* **WHAT THE EXERCISE ASKS**
Please look for the string "computer" below and report every line in which it occurs.

* **RECORDS FOR THIS EXERCISE**
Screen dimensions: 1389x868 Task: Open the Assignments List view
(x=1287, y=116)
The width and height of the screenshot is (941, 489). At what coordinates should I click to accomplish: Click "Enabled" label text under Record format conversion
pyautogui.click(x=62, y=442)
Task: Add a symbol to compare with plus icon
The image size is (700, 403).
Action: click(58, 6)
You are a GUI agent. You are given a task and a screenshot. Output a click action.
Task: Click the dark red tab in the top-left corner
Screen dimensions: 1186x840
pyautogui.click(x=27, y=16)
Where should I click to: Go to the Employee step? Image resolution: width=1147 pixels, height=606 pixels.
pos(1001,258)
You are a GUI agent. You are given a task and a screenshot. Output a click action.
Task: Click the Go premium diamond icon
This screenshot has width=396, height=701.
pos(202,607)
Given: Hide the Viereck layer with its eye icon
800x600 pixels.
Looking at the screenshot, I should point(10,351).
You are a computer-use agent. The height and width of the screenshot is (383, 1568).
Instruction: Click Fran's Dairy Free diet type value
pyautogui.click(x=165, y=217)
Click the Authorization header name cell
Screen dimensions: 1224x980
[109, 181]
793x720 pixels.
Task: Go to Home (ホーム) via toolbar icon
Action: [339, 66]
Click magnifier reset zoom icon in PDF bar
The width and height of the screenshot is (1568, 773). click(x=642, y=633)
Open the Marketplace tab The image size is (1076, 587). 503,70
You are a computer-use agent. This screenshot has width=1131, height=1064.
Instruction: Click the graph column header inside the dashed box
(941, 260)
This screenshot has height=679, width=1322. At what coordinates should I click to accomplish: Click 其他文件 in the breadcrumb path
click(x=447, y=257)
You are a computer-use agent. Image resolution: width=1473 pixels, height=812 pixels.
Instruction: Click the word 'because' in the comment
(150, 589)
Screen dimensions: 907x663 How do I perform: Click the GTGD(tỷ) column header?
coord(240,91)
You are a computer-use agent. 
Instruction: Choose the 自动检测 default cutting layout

* **PROBLEM SOLUTION**
You are a computer-use agent. The height and width of the screenshot is (383, 1568).
You are a computer-use agent. This screenshot has width=1131, height=1064.
You are a computer-use agent. Image resolution: width=1473 pixels, height=812 pixels.
You are a computer-use agent. 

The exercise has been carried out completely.